THERE was a very curtailed go-around in both of the riding horse classes which got the flat showing action under way in Ring 1 at 9am last Wednesday morning.

Riders, some of whom only participated in one or other of these classes during the show, got poor value for their entry fee as did those who had to qualify four and five-year-olds in order to enter.

There was no change of rein and riders were asked to gallop their horses on the right rein when it is usually seen on the left. Then there was a seemingly unnecessary, lengthy break between classes.

The champion and reserve of the Tiernan Gill, Gill Group-sponsored section both came from the 18-strong large riding horse class where Brian Murphy finished first on Amanda Benson’s MHS Lady Master while Rachel Moore Rooney placed second with Gemma Conlon’s Irish Sport Horse mare Lisbrogan Tigerbillie.

This championship victory was quick compensation for Benson, who had seen her 2019 Gortfree Hero gelding BC Flurry Knox being eliminated in the four and five-year-old performance Irish Draught class, having jettisoned his rider at the bank; he had gone very well to that point.

The 2019 mare MHS Lady Master didn’t go to any shows last season when purchased as a four-year-old. This year, she has been to Balmoral, where she finished third, Mullingar, where she qualified for the Royal International Show but didn’t travel, and Ballyfoyle, where she won her class and was reserve champion ridden horse to Peaky Blinder, and Ballivor, where she won her class and went champion.

MHS-bred

Benson’s champion has no recorded pedigree, but is catalogued as being bred by Tom Brennan and is said to be a half-brother to MHS Morning Master, who won the three-year-old championship for Murphy and Sinead Brennan here in 2018 and was crowned show hunter of the Year at HOYS last October for Jill Day and Robert Walker.

Gemma Conlon’s Lisbrogan Tigerbillie won a lot of classes and championships in-hand in Britain, especially in 2022. She joined the Moore yard at the end of May this year and won three championships on her three previous outings. The five-year-old by Tiger Attack is out of the Hand In Glove mare Treslissick, dam previously of the Balmoral and Dublin champion, Lisbrogan Gold.

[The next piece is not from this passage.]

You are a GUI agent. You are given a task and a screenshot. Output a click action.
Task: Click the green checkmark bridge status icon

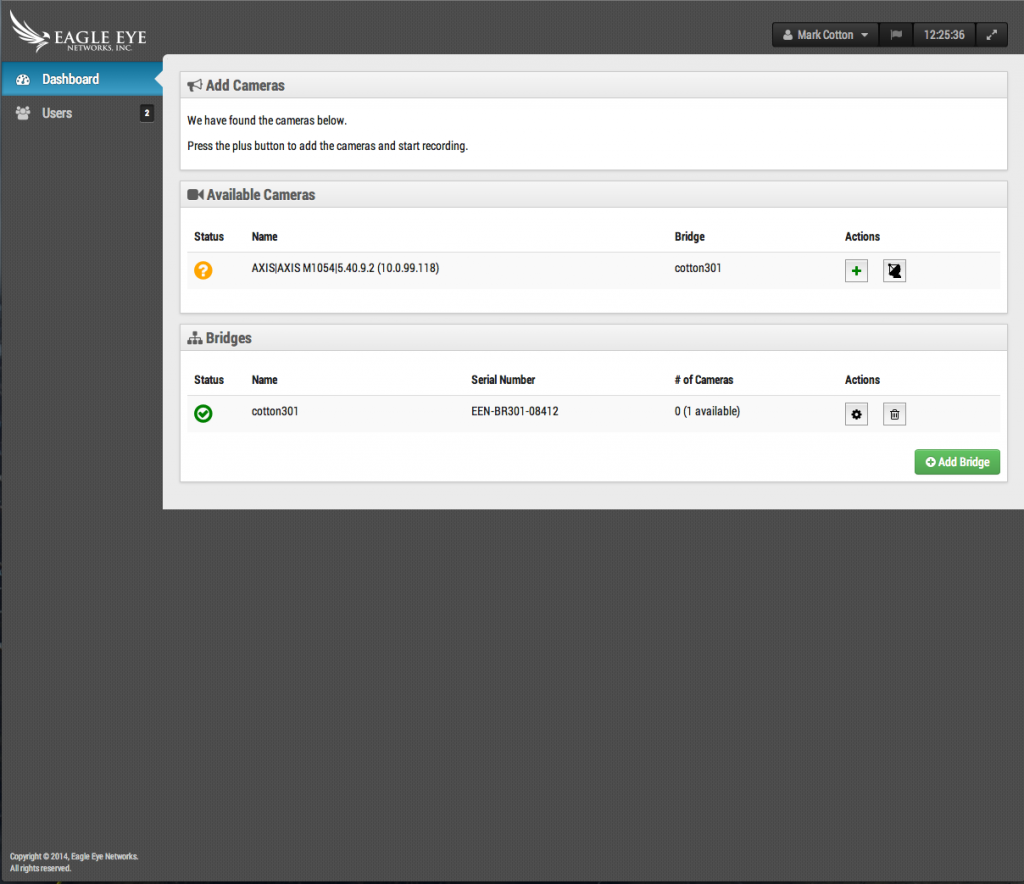[x=203, y=413]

Lisbrogan Tigerbillie was bred by Gemma’s brother Thomas whose sudden death on Saturday rocked the showing world at Dublin.

Jamie Smyth’s week started with a win in the small riding horse class on Debbie Harrod’s Anglo European Studbook-registered Lulu de Beau, an eight-year-old daughter of Don Aqui, who won the equivalent class at Balmoral in May.

William McMahon finished second on his wife Grace Maxwell Murphy’s ISH gelding Gleann Rua Monarch, a five-year-old Moylough Legacy half-brother to their 2022 supreme hunter champion, Gleann Rua da Vinci (by Camillo VDL).